(Provided material begins)

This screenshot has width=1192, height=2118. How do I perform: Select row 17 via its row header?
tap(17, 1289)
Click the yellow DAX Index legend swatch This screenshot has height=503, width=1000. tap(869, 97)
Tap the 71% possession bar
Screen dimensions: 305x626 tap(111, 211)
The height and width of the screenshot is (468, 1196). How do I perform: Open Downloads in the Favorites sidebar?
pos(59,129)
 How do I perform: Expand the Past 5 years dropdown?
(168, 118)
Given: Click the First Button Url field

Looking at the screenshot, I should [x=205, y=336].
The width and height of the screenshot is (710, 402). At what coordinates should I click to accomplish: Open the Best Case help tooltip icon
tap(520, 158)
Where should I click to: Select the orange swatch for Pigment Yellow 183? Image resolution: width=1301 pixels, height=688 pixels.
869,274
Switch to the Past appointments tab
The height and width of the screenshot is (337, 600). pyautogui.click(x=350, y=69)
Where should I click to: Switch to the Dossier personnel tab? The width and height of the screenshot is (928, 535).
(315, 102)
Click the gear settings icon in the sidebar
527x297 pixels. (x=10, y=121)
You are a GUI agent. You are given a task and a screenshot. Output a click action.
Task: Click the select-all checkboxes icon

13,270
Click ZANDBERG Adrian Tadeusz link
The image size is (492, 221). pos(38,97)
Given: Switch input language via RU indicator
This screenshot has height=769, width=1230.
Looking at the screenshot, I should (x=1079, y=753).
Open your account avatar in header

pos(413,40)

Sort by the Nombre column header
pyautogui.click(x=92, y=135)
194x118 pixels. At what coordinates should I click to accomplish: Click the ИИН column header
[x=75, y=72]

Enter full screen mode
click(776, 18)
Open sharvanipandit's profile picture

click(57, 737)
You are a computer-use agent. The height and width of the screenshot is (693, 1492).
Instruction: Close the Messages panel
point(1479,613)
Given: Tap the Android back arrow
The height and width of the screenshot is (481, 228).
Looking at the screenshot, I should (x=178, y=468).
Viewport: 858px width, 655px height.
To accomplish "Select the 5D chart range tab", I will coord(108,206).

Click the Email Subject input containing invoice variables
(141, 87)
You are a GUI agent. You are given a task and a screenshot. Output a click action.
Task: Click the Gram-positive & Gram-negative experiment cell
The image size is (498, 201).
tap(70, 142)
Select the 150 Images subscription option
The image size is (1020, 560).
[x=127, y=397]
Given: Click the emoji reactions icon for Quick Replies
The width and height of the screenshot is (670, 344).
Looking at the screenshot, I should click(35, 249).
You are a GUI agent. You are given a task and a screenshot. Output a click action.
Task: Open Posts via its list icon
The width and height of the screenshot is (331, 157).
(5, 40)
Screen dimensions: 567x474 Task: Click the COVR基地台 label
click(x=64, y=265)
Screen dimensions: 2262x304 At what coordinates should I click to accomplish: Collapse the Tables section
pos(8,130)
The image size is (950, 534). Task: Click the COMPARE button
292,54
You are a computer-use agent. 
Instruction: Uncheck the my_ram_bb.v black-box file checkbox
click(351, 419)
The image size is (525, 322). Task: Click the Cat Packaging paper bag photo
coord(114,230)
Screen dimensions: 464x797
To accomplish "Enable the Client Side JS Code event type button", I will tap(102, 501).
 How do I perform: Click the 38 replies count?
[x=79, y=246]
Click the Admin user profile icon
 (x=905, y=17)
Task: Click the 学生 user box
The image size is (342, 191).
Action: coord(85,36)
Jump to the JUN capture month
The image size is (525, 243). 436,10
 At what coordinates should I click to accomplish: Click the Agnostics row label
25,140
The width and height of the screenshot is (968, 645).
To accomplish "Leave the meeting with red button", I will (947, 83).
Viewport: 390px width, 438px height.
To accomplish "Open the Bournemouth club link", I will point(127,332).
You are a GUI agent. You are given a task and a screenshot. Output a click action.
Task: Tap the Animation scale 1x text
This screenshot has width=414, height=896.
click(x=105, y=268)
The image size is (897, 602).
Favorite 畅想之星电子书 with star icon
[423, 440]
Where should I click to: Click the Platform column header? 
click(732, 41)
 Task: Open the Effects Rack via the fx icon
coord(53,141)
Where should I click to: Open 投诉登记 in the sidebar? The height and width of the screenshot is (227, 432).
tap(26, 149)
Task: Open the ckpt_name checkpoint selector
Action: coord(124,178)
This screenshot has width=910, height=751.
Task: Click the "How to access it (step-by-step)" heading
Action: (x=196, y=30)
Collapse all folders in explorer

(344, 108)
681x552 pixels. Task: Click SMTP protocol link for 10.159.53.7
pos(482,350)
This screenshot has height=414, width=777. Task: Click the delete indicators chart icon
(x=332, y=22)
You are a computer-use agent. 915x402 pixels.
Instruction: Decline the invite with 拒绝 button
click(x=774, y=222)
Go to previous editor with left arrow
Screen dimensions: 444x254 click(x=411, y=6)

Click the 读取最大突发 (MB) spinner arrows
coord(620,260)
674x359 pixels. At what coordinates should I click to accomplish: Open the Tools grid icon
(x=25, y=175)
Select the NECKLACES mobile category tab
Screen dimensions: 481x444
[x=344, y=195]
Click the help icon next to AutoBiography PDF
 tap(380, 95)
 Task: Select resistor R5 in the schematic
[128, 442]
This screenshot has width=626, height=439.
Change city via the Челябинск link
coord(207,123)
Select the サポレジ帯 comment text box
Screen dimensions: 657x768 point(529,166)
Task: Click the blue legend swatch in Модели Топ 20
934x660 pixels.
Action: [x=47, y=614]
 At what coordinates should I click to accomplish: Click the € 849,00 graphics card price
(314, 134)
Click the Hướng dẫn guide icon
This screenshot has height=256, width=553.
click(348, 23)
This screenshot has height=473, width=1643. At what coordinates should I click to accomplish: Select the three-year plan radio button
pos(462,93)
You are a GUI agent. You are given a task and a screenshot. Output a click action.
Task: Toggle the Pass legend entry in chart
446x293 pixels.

(Provided material ends)

- **About this exercise**:
In the listing above, start at the line with "Task: Click the Gram-positive", go on through the line with "Given: Click the emoji", and copy each of those lines exactly; leave out all the rest.

- **Worked solution**:
Task: Click the Gram-positive & Gram-negative experiment cell
The image size is (498, 201).
tap(70, 142)
Select the 150 Images subscription option
The image size is (1020, 560).
[x=127, y=397]
Given: Click the emoji reactions icon for Quick Replies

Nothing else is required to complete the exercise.